2007年10月号より〜高齢者医療の行方〜

介護支援専門員 楢木博之

 安倍首相の突然の辞任から、福田内閣が発足しました。政界の動きが毎日のように新聞紙上を賑わしています。私も政界の激動にただ驚くばかりでした。皆様もこの動きに興味・関心を持たれた方が多かったのではないでしょうか?
 さて、福田内閣になってから、「高齢者医療負担増の凍結」を検討していることをご存知でしょうか?今回は、この点について述べ、これからの高齢者医療の行方を考えていきたいと思います。

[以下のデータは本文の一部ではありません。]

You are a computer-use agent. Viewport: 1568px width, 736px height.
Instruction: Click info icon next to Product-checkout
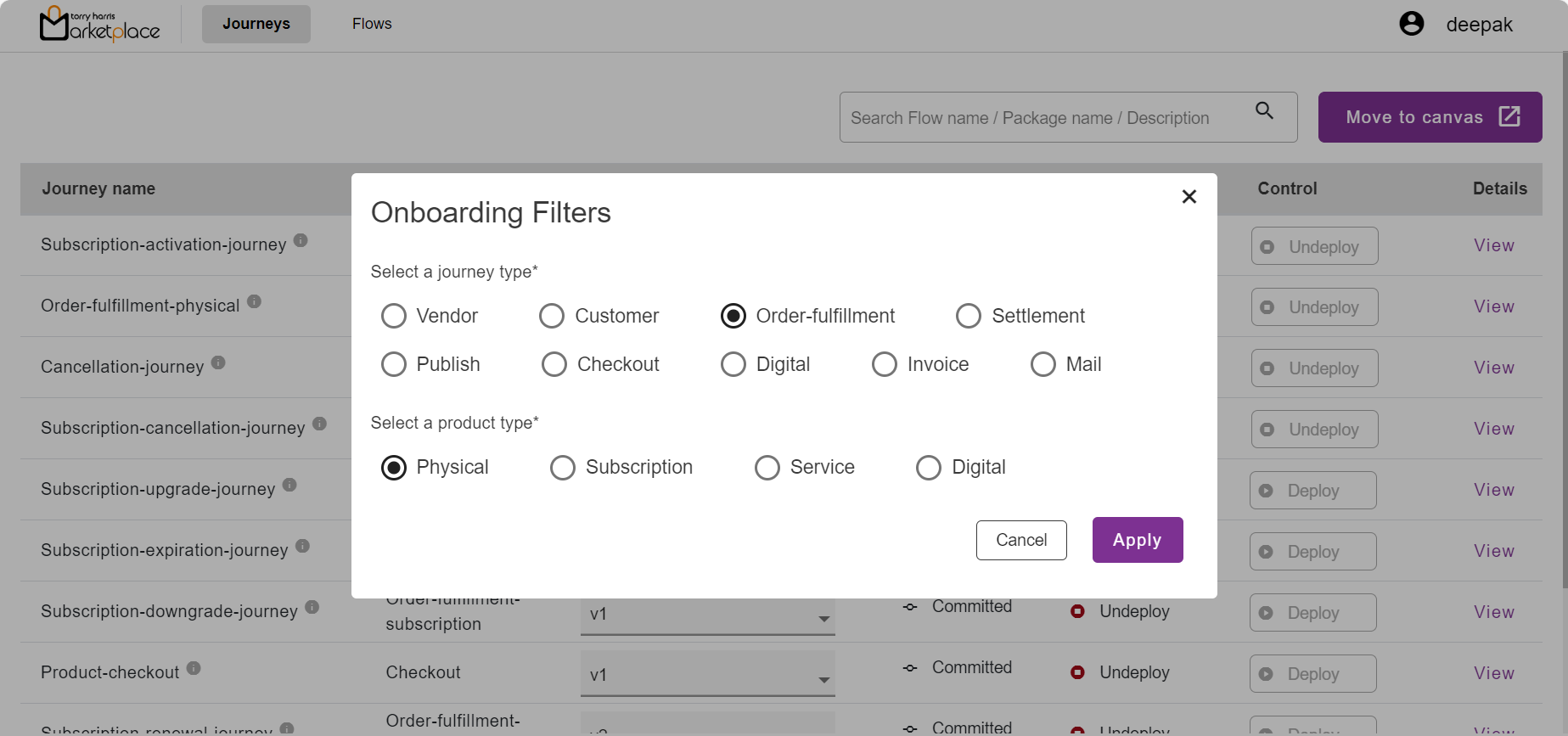(194, 668)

 福田内閣になってから、政府与党が検討している「高齢者医療負担の凍結」の具体的な中身とは何でしょうか?「@70〜74歳の低所得者も含む高齢者の医療費の窓口負担を1割から2割へ引き上げるA後期高齢者医療制度の創設に伴い、75歳以上の一部に新たに保険料負担保険料負担が発生」を凍結しようとしているのです。
 @Aの制度は、昨年の6月に決定した医療制度改革関連法の一部になります。凍結という動きがなければ、来年の4月から二つとも実施される方向で動いていました。この凍結案は福田首相が自民党総裁選での公約に掲げてから、公明党が支持をして政府与党内に広がったものです。安倍内閣の時には、凍結の議論など聞いたことがなかったので、私も一連の動きに驚いている状況です。国民の側から考えれば、病院での窓口負担が上がり、高額な保険料を払わなければならなくなることは、自己負担額が増えることになるので、凍結の動きは「嬉しい話」とも言えます。

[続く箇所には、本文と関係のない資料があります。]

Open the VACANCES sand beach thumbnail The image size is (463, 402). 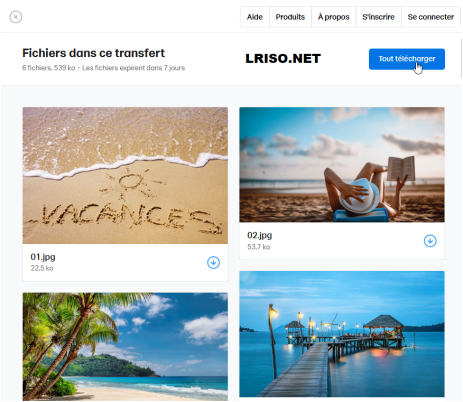coord(125,175)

 しかし、手放しで喜んでいいのか?と疑問も感じています。今回の負担凍結が、今後、国民に大きな皺寄せが来るとしたら、手放しでは喜べないのではないでしょうか。現に凍結した場合、その財源は1,700億円必要とも言われています。そのお金は当然、国民の納めた税金からになります。高齢者医療は今後も増加が予測されますから、どこまで税金で賄えるのか疑問です。
 そもそも税金で賄えなくなったから、昨年の6月に制度改革を行ったのではなかったのでしょうか?そう考えれば、財源が足りなくなった場合、また窓口負担の引き上げ、新たな保険料の徴収が議論されるでしょう。そして、国民全員に影響が出る消費税の引き上げの議論がより活発化するでしょう。(消費税の引き上げは、現在、年金とセットで議論されていますので、その話題は次回お話します)

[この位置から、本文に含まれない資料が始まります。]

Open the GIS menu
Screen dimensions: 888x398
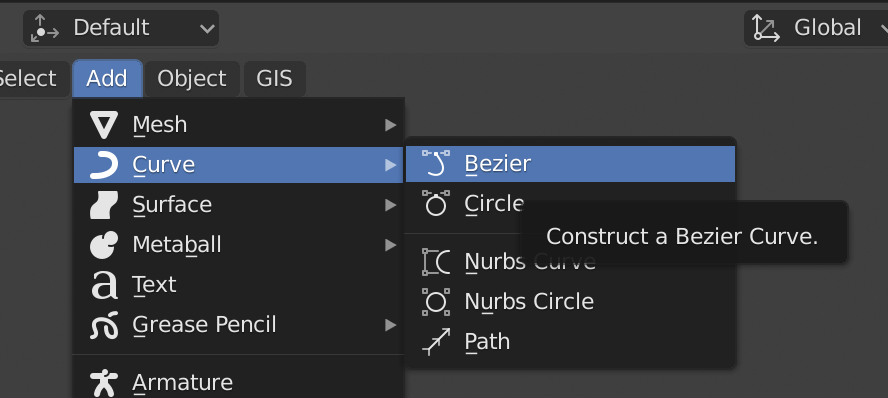click(x=275, y=79)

 目の前にある選挙のためだけに、今回の凍結の議論が行われるのであれば、その皺寄せはすぐに国民負担として押し寄せるのです。
     先日、厚生労働省の方の話を聞く機会があり、その報告がとても印象に残りました。報告の中で、2040年に生まれてくる子供の数は50万人、一方で死亡者数は166万人と予測しているそうです。2005年の出生者が109万人、死亡者は109万人でした。35年後は、生まれてくる子供の数よりも亡くなる人の数が3倍になる社会とはどのようなものなのでしょうか?この時の人口は3人に1人が65歳以上と予測されています。この状況では、人口減少の問題だけではなく、その時の高齢者医療にも大きな影響を及ぼすでしょう。
 今後の人口の将来予測だけを考えていけば、高齢者医療政策も目先ではなく中・長期的な対策が必要になります。これを政治家任せにするだけではなく、国民も理解し、議論に加わっていく必要があるでしょう。
 今年7月の参院選で、国民の声が政治に影響を与えることを実感しました。私たちも、福田内閣の行方を見守りつつ、今、何が起きているのか関心を持つことが大切だと思います。まずは現在議論されている「高齢者医療負担の凍結」の行方に注目してみてはいかがでしょうか?
 次回は年金についてお話したいと思います。